- **Stored items from a collection**:
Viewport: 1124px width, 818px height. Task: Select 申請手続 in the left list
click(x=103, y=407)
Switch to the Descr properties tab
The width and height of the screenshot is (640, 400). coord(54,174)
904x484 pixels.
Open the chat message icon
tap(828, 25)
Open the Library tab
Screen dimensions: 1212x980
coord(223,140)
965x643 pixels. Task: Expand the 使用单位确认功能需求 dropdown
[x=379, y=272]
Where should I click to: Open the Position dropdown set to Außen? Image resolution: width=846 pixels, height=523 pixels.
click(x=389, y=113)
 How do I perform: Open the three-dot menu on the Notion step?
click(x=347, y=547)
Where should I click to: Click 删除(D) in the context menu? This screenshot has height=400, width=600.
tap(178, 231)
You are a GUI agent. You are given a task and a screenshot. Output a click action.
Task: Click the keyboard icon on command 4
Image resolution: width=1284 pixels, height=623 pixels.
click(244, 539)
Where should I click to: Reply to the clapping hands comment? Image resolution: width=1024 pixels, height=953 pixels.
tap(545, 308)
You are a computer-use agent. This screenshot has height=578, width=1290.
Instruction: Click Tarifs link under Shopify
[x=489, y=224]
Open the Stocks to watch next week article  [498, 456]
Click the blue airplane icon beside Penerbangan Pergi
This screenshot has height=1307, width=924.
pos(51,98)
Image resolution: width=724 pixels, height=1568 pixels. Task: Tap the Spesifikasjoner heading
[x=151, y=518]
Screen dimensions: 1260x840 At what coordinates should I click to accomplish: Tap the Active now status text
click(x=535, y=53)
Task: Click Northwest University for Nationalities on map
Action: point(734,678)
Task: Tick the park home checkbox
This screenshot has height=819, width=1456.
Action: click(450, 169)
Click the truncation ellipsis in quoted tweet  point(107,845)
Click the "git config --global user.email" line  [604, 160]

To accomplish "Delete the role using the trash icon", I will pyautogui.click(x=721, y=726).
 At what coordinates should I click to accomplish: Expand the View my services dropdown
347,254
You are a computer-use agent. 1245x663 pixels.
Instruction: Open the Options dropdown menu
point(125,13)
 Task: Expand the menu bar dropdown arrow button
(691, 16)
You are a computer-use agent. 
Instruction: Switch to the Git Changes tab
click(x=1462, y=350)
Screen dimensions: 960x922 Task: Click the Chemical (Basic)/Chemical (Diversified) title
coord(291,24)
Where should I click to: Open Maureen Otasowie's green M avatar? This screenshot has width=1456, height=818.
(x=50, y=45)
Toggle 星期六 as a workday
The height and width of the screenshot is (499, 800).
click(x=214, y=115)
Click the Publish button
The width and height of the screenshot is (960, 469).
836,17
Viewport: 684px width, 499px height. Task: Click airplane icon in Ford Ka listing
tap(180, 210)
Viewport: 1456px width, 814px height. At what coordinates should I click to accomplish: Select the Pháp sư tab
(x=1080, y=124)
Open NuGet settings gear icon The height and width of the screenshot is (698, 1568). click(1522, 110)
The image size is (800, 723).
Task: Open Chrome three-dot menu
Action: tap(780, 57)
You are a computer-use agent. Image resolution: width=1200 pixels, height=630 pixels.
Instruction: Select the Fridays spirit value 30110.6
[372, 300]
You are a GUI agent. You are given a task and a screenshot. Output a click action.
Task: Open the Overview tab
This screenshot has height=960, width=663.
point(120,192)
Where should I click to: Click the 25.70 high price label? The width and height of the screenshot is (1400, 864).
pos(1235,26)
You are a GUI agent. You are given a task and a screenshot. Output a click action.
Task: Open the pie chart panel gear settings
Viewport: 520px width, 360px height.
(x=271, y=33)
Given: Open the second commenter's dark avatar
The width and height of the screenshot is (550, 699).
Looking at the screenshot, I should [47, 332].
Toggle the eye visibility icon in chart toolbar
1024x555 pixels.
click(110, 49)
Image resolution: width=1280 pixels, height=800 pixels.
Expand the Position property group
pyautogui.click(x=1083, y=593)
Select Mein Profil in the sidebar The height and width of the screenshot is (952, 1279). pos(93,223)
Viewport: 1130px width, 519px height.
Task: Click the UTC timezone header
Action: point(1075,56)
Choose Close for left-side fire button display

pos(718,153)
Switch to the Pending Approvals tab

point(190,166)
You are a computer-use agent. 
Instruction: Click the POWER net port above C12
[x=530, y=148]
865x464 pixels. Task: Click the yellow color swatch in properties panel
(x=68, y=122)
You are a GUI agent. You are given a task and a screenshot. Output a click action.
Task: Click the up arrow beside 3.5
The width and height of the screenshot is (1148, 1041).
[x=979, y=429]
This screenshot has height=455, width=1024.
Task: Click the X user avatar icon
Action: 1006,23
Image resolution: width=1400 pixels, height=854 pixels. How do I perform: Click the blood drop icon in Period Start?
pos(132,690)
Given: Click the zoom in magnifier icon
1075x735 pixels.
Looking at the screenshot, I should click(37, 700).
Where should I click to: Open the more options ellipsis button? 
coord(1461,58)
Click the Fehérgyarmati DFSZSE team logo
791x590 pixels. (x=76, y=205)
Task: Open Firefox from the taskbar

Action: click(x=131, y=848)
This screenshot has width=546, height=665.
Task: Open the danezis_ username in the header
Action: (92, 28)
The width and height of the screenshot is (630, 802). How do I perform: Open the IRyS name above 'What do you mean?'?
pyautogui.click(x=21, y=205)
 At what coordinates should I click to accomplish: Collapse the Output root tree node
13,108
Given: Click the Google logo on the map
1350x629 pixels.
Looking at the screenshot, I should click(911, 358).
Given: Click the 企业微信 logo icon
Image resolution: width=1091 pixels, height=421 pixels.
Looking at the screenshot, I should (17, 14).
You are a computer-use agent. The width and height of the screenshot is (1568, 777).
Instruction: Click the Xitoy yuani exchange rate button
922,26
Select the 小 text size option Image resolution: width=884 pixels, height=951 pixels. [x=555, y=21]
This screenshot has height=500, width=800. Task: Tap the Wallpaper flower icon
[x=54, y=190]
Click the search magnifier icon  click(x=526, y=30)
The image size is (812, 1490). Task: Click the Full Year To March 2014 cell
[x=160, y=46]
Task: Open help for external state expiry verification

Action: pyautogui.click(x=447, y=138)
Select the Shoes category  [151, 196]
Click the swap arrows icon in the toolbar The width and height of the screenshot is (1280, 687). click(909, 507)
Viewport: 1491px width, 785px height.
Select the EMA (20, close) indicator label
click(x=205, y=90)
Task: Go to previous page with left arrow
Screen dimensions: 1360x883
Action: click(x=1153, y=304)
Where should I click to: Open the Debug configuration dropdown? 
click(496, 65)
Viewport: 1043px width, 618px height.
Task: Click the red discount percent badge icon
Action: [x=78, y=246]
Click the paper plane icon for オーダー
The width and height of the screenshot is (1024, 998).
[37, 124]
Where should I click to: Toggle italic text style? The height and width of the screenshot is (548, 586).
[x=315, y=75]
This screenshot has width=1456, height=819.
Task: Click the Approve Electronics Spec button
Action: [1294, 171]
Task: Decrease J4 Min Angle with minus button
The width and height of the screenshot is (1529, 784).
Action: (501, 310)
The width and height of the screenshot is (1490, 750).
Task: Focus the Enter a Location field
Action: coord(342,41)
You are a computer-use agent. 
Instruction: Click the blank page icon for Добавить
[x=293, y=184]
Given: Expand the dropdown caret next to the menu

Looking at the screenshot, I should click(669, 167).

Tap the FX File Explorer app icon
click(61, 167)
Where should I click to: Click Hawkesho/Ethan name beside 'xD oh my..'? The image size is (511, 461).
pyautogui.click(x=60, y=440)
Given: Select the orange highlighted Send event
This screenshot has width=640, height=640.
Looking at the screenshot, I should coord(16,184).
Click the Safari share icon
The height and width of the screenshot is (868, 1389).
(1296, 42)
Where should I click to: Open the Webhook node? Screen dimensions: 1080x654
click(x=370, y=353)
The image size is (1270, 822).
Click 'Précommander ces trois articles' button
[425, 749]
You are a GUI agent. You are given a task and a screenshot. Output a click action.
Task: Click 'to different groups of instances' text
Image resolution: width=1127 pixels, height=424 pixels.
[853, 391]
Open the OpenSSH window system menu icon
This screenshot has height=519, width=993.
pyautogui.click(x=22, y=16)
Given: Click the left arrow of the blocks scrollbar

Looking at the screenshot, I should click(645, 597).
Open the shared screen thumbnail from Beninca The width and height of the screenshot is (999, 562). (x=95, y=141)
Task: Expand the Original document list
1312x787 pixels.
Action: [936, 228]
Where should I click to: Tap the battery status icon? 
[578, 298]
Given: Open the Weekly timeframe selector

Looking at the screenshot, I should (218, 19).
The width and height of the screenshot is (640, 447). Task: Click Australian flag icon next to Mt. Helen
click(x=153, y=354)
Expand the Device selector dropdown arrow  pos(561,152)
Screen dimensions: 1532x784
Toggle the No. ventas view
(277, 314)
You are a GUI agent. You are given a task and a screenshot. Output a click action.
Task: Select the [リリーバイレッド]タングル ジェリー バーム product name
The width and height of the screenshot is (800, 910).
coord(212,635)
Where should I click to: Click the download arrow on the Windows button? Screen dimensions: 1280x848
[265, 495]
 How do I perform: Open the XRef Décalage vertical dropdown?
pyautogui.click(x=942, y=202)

- **Task objective**:
Wherever the word "with" appears in the records above, copy that line.

- **Solution below**:
Task: Go to previous page with left arrow
Task: Decrease J4 Min Angle with minus button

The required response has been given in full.